TRY IT:
Everything in the records must be copied exactly except the pictures.

MATERIAL SHOWN:
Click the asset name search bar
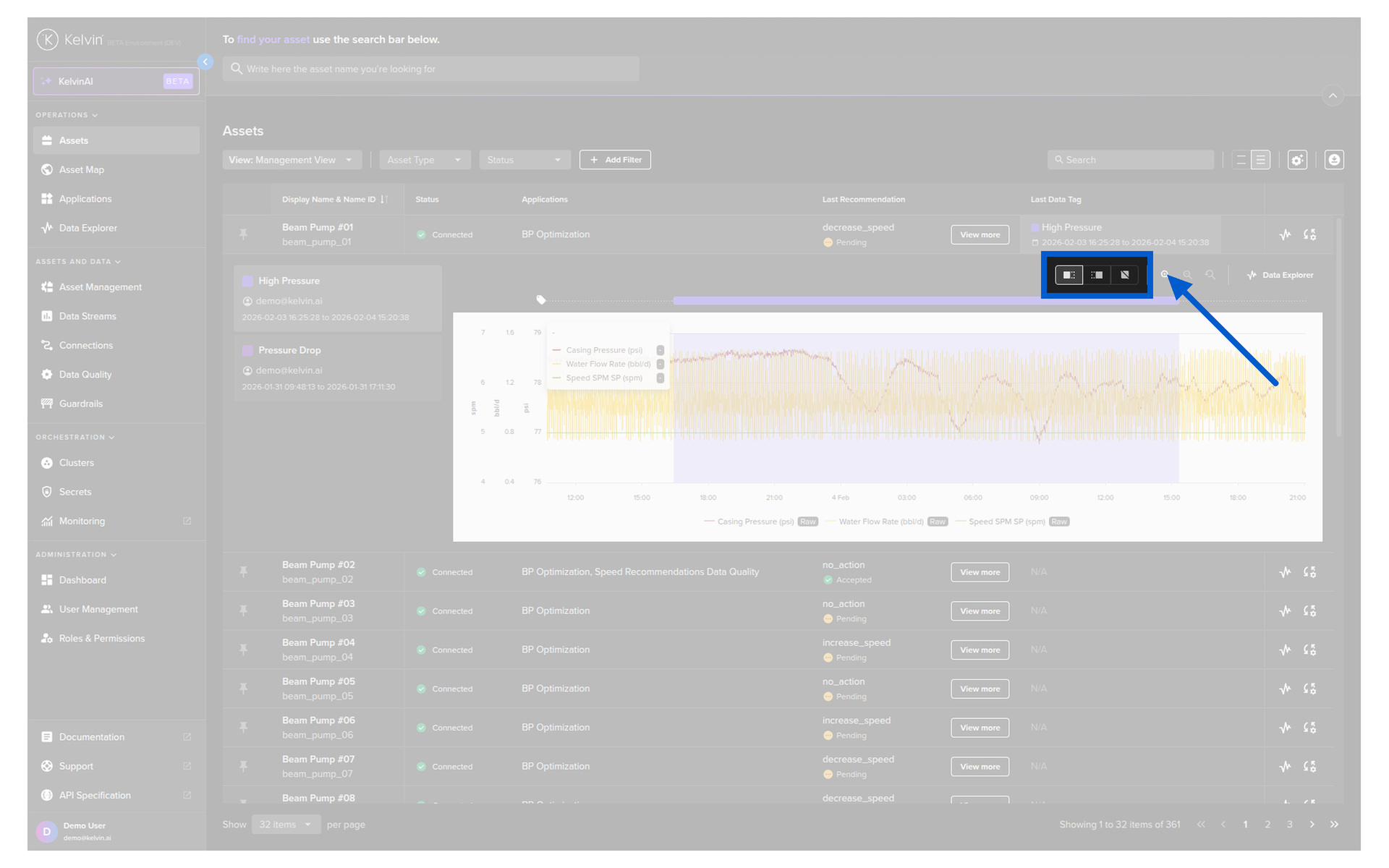 430,69
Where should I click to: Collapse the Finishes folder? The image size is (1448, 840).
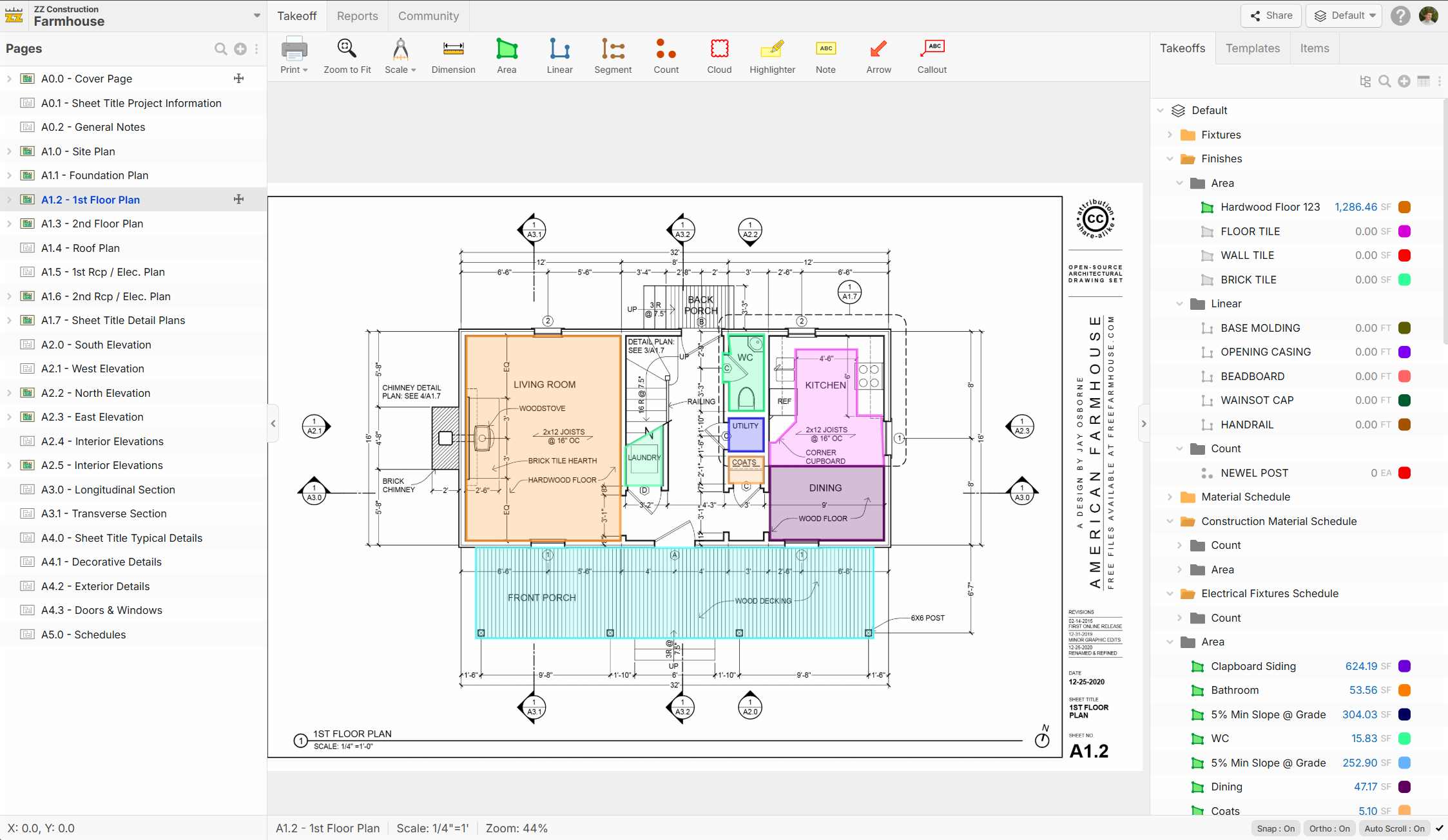pos(1170,159)
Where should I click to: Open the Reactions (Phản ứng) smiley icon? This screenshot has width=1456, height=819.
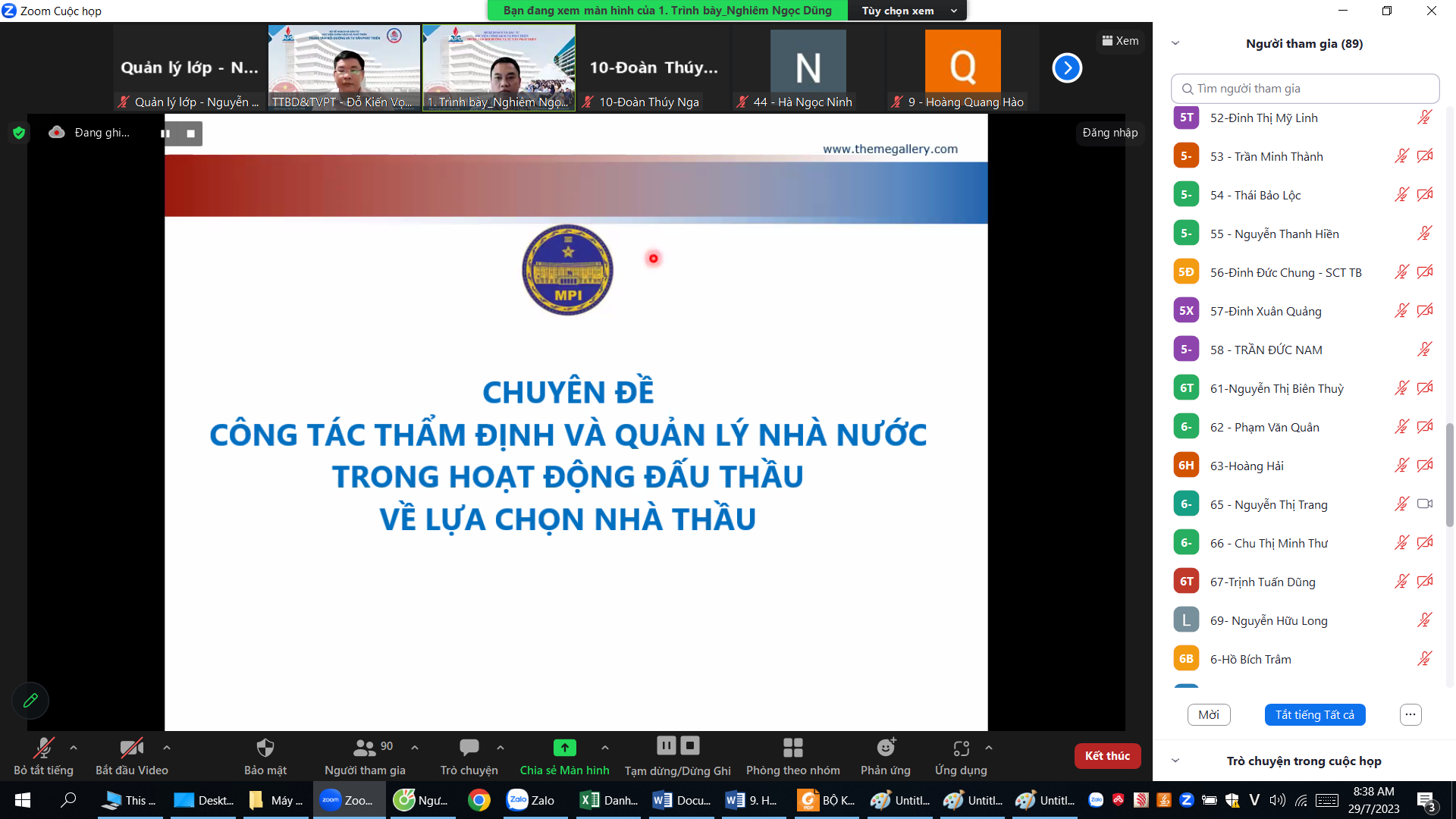pyautogui.click(x=885, y=748)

EXERCISE SOLUTION:
Click the asset name search bar
 430,69
Where should I click to: Collapse the Finishes folder? The image size is (1448, 840).
pos(1170,159)
Where should I click to: Open the Reactions (Phản ứng) smiley icon? This screenshot has width=1456, height=819.
pyautogui.click(x=885, y=748)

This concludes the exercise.